Supreme Security Scanner is an absolutely free and open-source project. For issues and feature requests, please visit our GitHub repository: Supreme on GitHub.
Overview
Supreme is an advanced, all-in-one security scanner for Visual Studio Code. It detects vulnerabilities in dependencies, misconfigurations, and exposed secrets in your code.
Features
Deep Scan: Checks for CVEs, Misconfigurations, and Secrets.
CLI Tool: Automated scanning for CI/CD pipelines (supreme scan --ci).
Offline Mode: Fully functional offline scanning with cached database.
Interactive Dashboard: View security score and critical stats.
Scan History: Review past scan results and track improvements.
Glassmorphism Reports: Beautiful, detailed HTML reports with code snippets.
Zero Configuration: Auto-installs necessary engines.
Cancellable Operations: Stop scans or downloads at any time.
Clean Uninstall: All history is removed when you uninstall the extension.
Threat Intelligence: Powered by a combination of aggregated open-source intelligence (OSINT) and our own proprietary threat findings for maximum coverage.
Usage
VS Code Extension
Open the Supreme sidebar.
Click the large Start Scan button on the dashboard.

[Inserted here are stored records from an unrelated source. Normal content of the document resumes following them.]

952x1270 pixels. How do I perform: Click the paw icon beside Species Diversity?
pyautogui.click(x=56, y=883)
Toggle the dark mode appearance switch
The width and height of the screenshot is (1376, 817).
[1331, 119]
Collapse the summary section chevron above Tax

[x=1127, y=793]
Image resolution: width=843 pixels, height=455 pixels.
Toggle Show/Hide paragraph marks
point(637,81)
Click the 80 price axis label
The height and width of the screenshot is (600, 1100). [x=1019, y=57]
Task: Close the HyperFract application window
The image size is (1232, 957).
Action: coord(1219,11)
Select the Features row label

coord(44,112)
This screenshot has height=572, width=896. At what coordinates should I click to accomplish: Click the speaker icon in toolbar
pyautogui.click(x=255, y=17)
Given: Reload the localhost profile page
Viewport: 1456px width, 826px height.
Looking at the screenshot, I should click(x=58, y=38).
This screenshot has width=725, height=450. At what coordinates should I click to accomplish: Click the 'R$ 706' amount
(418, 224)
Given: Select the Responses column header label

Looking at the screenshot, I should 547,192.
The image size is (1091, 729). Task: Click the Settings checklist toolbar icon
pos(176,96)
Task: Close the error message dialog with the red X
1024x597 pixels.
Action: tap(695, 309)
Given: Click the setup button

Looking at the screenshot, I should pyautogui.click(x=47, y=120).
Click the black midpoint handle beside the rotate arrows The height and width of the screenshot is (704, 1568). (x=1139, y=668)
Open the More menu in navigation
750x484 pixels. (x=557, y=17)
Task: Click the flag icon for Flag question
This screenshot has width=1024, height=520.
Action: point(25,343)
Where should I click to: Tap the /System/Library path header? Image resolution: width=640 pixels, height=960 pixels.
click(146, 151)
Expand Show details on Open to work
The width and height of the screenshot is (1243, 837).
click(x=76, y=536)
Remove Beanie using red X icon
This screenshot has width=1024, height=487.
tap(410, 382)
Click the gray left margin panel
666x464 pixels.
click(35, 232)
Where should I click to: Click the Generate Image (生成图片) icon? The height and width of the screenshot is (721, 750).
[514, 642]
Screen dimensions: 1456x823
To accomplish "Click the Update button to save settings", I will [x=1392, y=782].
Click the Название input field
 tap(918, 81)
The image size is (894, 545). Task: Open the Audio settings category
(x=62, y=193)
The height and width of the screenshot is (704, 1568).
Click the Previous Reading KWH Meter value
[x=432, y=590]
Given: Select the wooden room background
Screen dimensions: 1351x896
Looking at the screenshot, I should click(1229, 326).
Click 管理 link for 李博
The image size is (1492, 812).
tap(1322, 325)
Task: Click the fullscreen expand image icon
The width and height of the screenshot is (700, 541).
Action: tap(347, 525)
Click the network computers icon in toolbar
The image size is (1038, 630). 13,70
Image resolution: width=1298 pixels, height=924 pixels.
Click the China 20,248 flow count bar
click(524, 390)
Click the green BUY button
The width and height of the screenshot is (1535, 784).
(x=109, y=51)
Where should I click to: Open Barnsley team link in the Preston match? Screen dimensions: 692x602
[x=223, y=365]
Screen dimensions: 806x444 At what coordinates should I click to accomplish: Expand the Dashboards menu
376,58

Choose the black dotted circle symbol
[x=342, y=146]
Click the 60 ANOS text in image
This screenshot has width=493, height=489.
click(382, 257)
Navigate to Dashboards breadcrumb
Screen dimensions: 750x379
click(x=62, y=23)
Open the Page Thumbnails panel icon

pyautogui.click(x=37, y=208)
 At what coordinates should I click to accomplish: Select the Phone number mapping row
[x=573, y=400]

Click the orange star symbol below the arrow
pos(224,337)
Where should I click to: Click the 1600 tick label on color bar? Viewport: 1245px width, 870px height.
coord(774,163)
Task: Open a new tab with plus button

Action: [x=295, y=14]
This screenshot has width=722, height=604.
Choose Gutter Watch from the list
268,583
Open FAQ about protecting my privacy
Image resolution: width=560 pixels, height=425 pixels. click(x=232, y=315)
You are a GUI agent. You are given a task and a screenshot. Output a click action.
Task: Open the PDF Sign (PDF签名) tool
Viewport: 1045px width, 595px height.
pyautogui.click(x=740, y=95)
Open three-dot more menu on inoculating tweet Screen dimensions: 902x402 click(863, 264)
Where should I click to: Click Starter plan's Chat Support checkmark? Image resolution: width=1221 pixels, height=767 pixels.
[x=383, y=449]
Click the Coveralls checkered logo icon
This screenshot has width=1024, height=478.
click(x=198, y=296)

View results in the list below or open the full HTML report.
Export reports to JSON for your team.
Use the Stop button to cancel ongoing scans or downloads.
Update Database: Click the update button to refresh vulnerability data.
Requirements
Python 3.10+ and pip must be installed and available in your system PATH.
Internet connection (initial setup only, to download engine and DB).